Most people think tutoring is a simple exchange: a student has a gap in their knowledge, and the tutor fills it with a formula or a syllabus dot point. But if you’ve spent enough time sitting across from a Year 12 student struggling with Extension Math or Physics, you realize the knowledge gap is rarely the real hurdle. The real barrier is usually a confidence gap.
I’ve noticed a recurring theme in my sessions lately. A student can have all the right tools and worked solutions but they’ll sit frozen in front of a difficult projectile motion problem. It’s not that they don’t know the equations; it’s that they don’t trust their own ability to choose the right one. They are terrified of starting the problem “wrong.”
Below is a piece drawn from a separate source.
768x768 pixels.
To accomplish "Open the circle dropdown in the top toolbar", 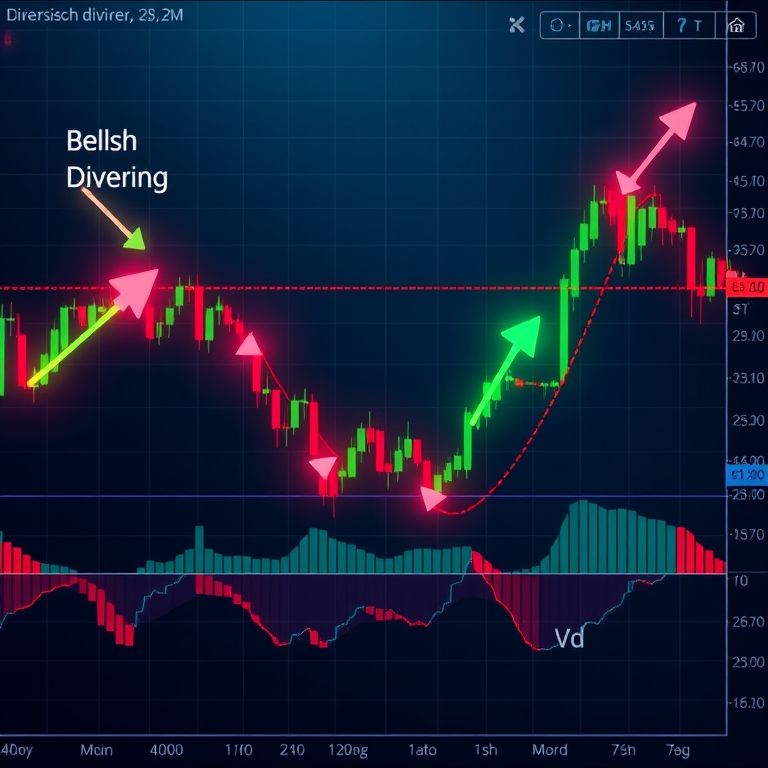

The most unique part of this job isn’t the teaching; it’s the psychology behind it. My favorite sessions aren’t the ones where we cover five different sub-topics. They are the ones where we spend forty minutes on a single, brutal exam question. Instead of rushing, we sit with the frustration. I let them make the wrong turn in their algebra, let them see why it doesn’t work, and then let them find the path back.
As tutors, we focus so much on Band 6 results and ATAR targets, but the real win is helping a student realize they are actually much smarter than they think they are. If a student walks into their trials feeling like they own the paper, the tutoring has done its job.